We hadn’t even been running for five minutes when it happened. I was concentrating on where to put my feet on the track as with all the rain we’ve had just lately the grass was overgrown in places. I had literally thought just a few minutes earlier “I need to make sure I really watch where I’m putting my feet. It would be rubbish if I ended up going over on my ankle this close to marathon day.” The runner in front of me asked if I wanted to go past as we wouldn’t really be in a spot suitable for overtaking for a while. I told her that she was fine. I don’t even remember what she said next, but I replied. She didn’t hear me, so I lifted my gaze from the floor to respond a little louder and then I remember going down on the ground.
Normally if I fall I prefer to get up straight away and run it off but I knew as soon as I stood that continuing my run wouldn’t be a very good idea.
Tears instantly tried to form. I’ve worked bloody hard this marathon cycle. I’ve done things the way I should do them. Hell, I’ve even been stretching religiously after every run! Kev offered to walk me back to my car and we chatted about upcoming races and about runners in the club – trying to take my mind off of the pain in my foot. I could walk, and although it was uncomfortable, I wasn’t in so much pain that I was completely unable to get back to the car and drive home.
In the privacy of my car I did cry and have a little self-pity party but had managed to feel fairly positive again by the time I got back home. Kev seemed to think that as I could walk so freely I hadn’t done anything too serious and upon examining my foot Dan assured me he didn’t think I had obtained any ligament damage.

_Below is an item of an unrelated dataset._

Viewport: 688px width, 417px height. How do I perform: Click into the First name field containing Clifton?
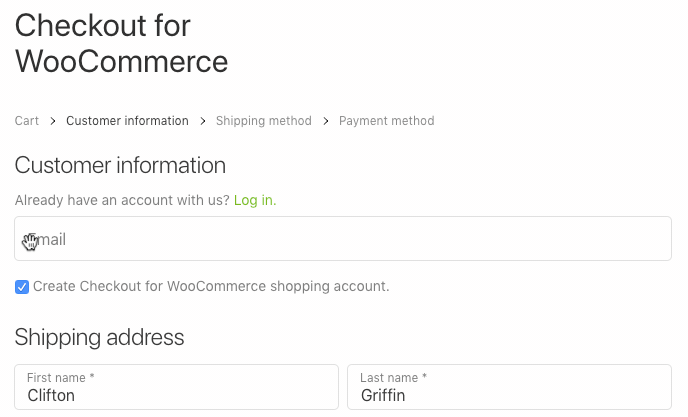pyautogui.click(x=176, y=387)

Ice packs and elevation before bed!
I knew keeping hold of the ice packs from the Hello Fresh boxes would come in handy!
I wanted to get to bed pretty early, with the hope that I could sleep the discomfort off. I managed to hobble fairly easily up the stairs and to bed last night. Coming downstairs this morning was a different story though. I woke naturally at around 4:45am and was instantly aware of my foot. My alarm does not go off until 5:15am on a school day but I thought it best to get moving as simple tasks were likely to take longer than they usually would. Upon rising out of bed I immediately felt very light headed from the pain and it ended up taking me three attempts to even stand up out of bed before I was able to crawl to the top of the stairs and slide down on my bum to get some breakfast from the kitchen downstairs. Not the start to the day I was after.

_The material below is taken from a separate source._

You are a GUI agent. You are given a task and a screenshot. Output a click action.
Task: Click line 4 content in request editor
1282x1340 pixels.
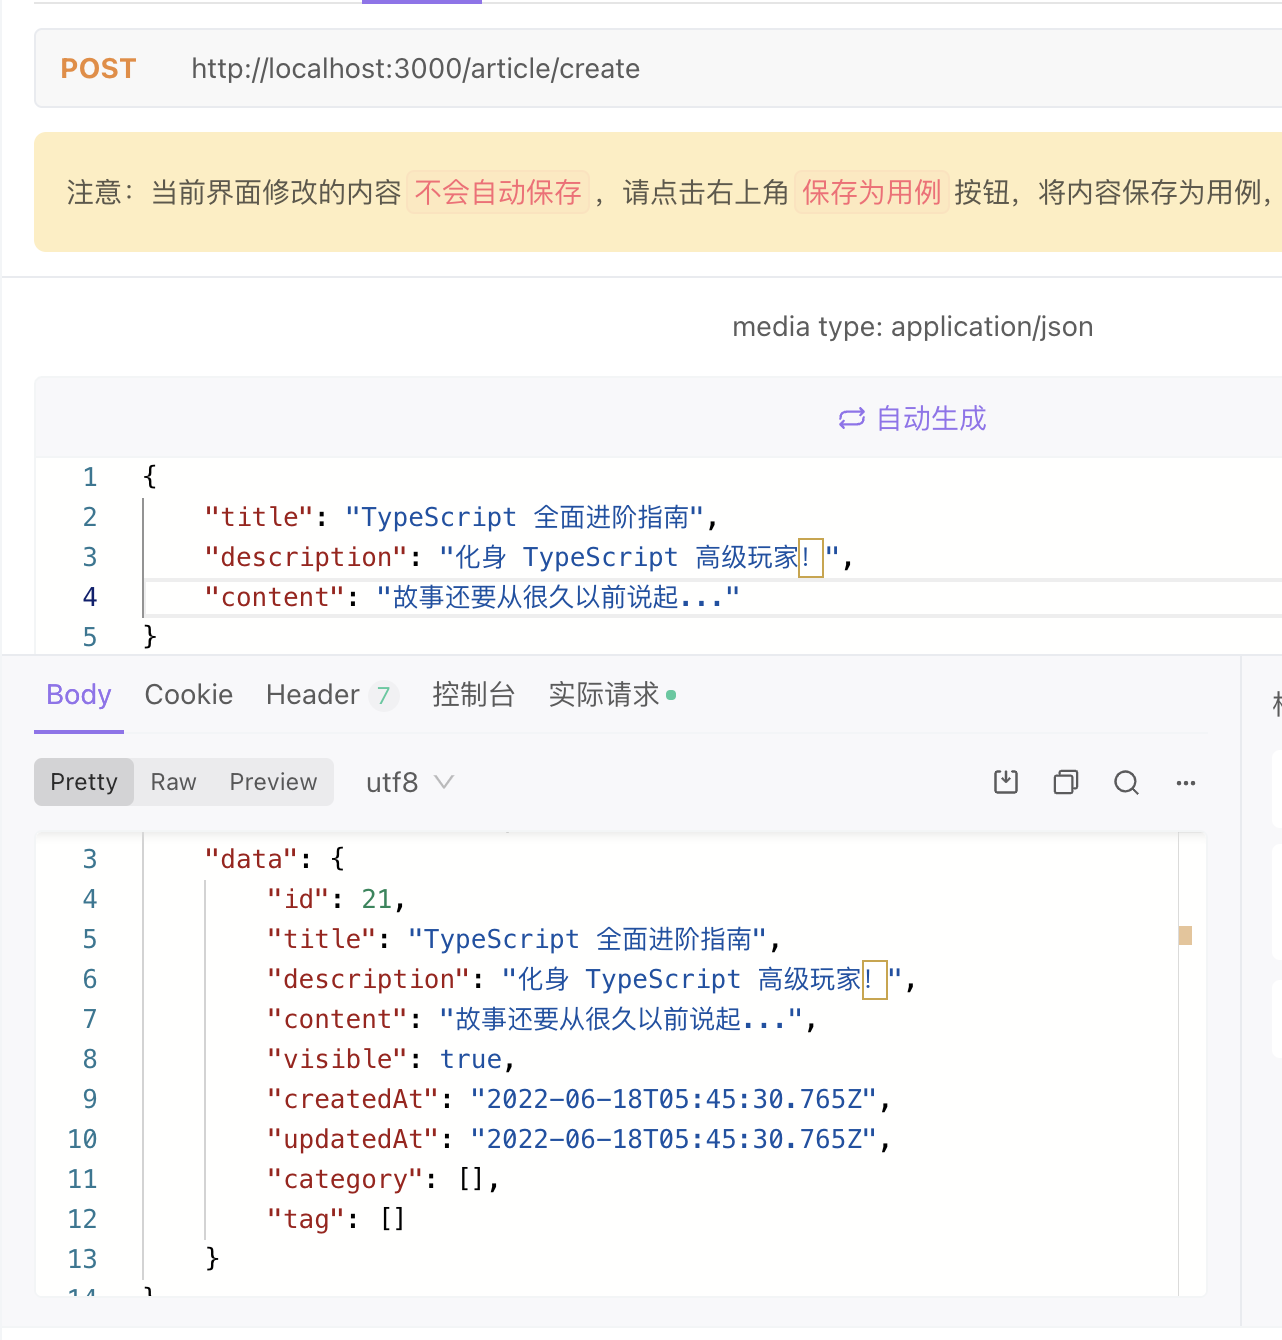point(471,597)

After a long debate with Dan it was decided that I should not go into work today as sliding up two flights of stairs on my bottom inbetween lessons (unfortunately today is not a day where I remain teaching in the same room all day), gulping painkillers between students and teaching whilst lying on the floor were probably not the most professional methods of working. I hate missing a day of school. It’s so frustrating to come back in and hear that students didn’t achieve what was asked of them or that they acted up for a cover teacher. I like things to be done just right and hate when I have to hand over my classes to somebody else, picking up the pieces on my return. It takes much longer to provide lessons for someone else to teach as well. I spent two hours this morning re-writing my lessons so that a non-ICT specialist would be able to deliver them.

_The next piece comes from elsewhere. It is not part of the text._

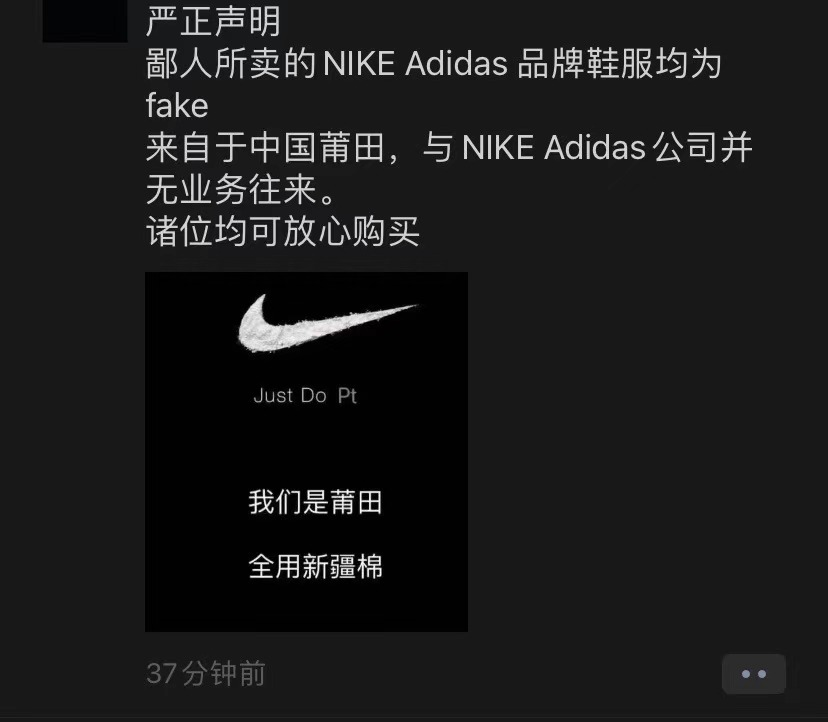Click the 'Just Do Pt' slogan in the picture
The width and height of the screenshot is (828, 722).
[305, 396]
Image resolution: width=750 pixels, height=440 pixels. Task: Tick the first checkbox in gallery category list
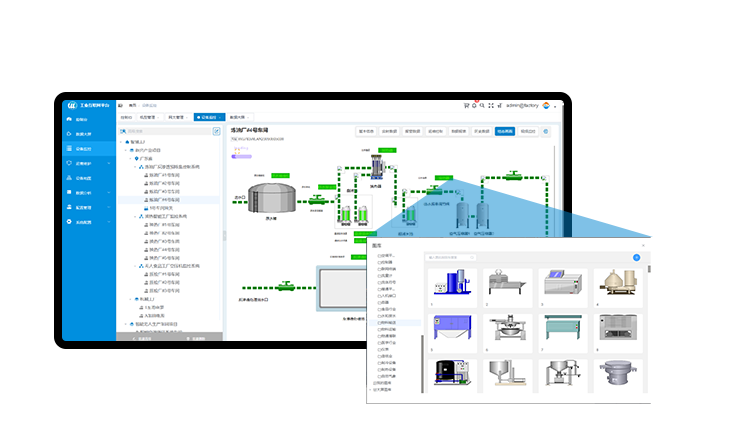[x=379, y=256]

Alongside writing my cover work this morning I applied ice for a twenty minute stint, followed by applying a layer of Voltarol gel at 6am. My foot is now currently raised up on the couch with orders from Dan (and several other runners!) to repeat all of the above throughout the day.
I’m still hopeful that I will make Mablethorpe Marathon next weekend. Some sort of foolish runner dream? I hope not! The pain has faded considerably already. I’m planning on spending as much of my day as possible working from the couch (or sliding around the floor on my bottom!) and therefore giving my foot a chance to heal. My fingers are crossed that this has happened early enough that it won’t affect my chances in the marathon. Someone out there is determined to spoil all chances of a good marathon for me this year! First, breaking my toes four weeks before Milton Keynes and now this!
In the grand scheme of things I know this is something very minor and something much worse could have happened, but it was not part of my plan and I like working to a plan!